┌─ Source extract
Why Great Fire? What set you off on this new show?
Well, the channel came to me first of all. I’ve done a lot of work of my own generation with Channel 5. We’d made a bunch of mediaeval drama docs, Suzy and I had made a Tudor drama doc, done a couple of series of the Castles show, and they just came and asked if I’d like to present a show about the Great Fire of London. I thought on the one hand, it was slightly outside my area of expertise, but on the other hand, it was one of the great stories in the canon of British history.
The reason I said yes, that I would do it, is because my eldest daughter was studying it in school and, in fact, everyone’s kids, we’ve all got young kids now, they’re all doing it at school. And they all love it as well. This is just such a dramatic story and it’s something that, really, everyone’s heard of and yet … Well, my one query is whether we actually knew everything about the Great Fire already.
It turns out that we didn’t know everything about the Great Fire already and it was with a great production company, Lion TV, who’ve got a fantastic track record in making really serious history but with a lightness of touch. That runs from Horrible Histories all the way through to the amazing stuff they’ve done with Mary Beard. So, I wanted to work with Lion, I wanted to spread my wings a little bit and this was just too fun a topic to ignore, I suppose.
As a medievalist, it must be quite poignant because the Great Fire of London is sort of the death of medieval London, isn’t it?
Yeah, you know what, I think there’s mixed… There’s like a cocktail of emotions really. In the first instance, yes, it’s an enormous shame speaking historically that the fire wiped out so much of … I mean, almost everything that was there of Medieval London. There’s also a practical bit. I don’t live in London anymore but I did for 15 years and I don’t think I’d have liked to in Medieval London. This is the Ackroyd thesis, I suppose. You know, Peter Ackroyd has done a lot of great work on London. He’s said London was constantly regenerating herself, and built on top of itself, and there were great fires in the 13th century as well, that destroyed most of the city.
And so, you can’t get too sentimental about it. And in some ways, the Great Fire is a sort of tragedy to those of us who wish we could investigate more of Medieval London, or have more of it remaining to us.
On the other hand, in terms of civic life and the development of London as one of the great cities of the world, it has been a necessary part of our capital’s history.
And the other thing to say, I suppose, is that those traces that remain of the Medieval city are the most tantalising part. In one of the episodes [we see] St. Paul’s Cathedral, and even I did not know initially, but if you yank on the manhole cover in the churchyard, you can actually get down into the remains of the crypt of Medieval St. Paul’s. And they let me go down there. I don’t know anyone who has been down there. No one goes down there. It’s not very pleasant.
└─
*Problem statement*. Resume the Great Fire of London interview from its last line, carrying on with the speaker's account of the medieval St. Paul's crypt.
┌─ Material
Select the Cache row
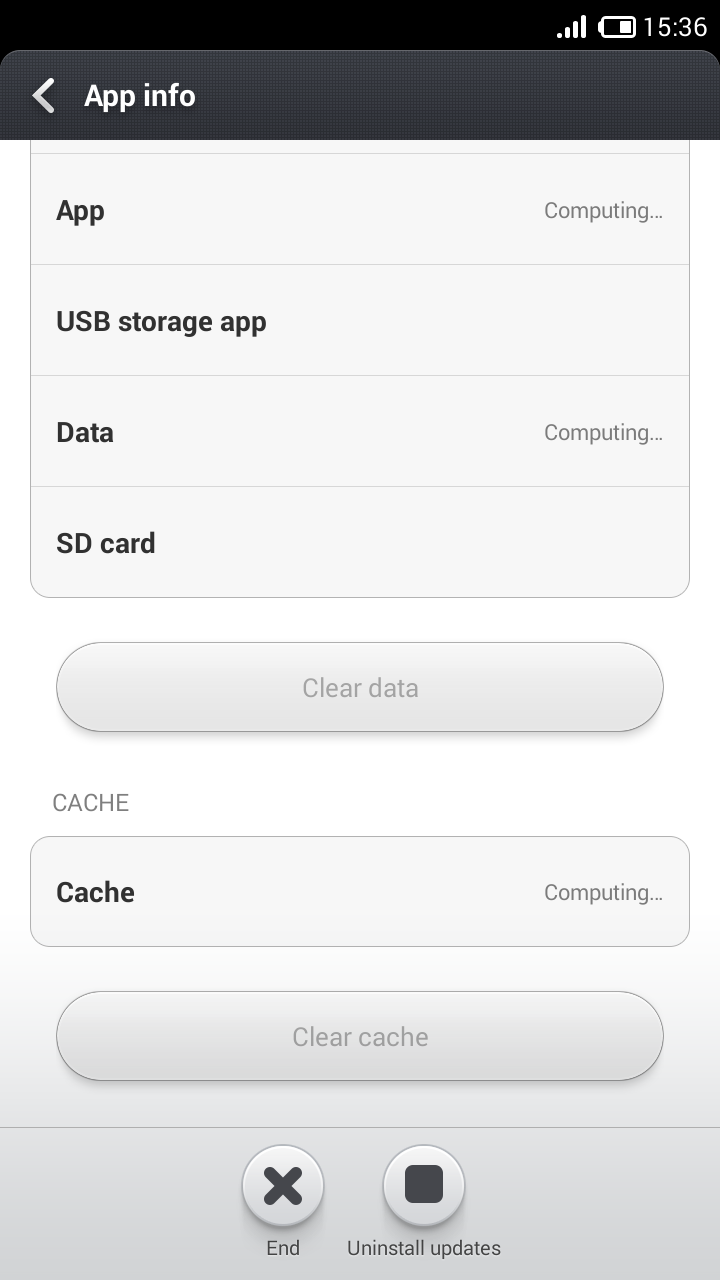This screenshot has width=720, height=1280. pos(360,892)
└─
*Exercise answer*.
But you can get down there and you can still see the pillars of the Norman cathedral. You know, blackened somewhat, whether by scorch marks from the Great Fire or whether just the mildew and dankness of the subterranean conditions. And there’s something much more tantalising about seeing this, because there are so few chances to glimpse Medieval London.
Yes, of course it’s such a lovely kind of visual metaphor for the entirety of London isn’t it? Like, it’s this kind of central figure that’s marched through history, and through war and cataclysm and things like that, and kind of come out the other side.
Yeah. It’s literally the church on the hill, isn’t it? But it’s also I suppose a monument to the great passing tide in London’s history, which is the Great Fire. Because you know, had that not happened, I’m sure we’d still have the old St Paul’s Cathedral to rival York Minister and Winchester and Lincoln and Salisbury and all of those other incredible pillars of the earth.
London would still have it’s own. And it doesn’t. It has this beautiful but nonetheless strikingly different type of baroque creation.
From your perspective as a medievalist, what do you think the greatest kind of non-human casualty of the Great Fire of London was? What amazing thing have we lost, that we feel most of all?
Well, I think it is that connection to the Medieval past. It’s not that I still mourn it terribly, but we are divided by the Great Fire, architecturally in particular. And there isn’t this sense of an old quarter. Do you know what I mean? You go to the old bit of the city today, and well increasingly it looks like Singapore. Or Dubai or Qatar.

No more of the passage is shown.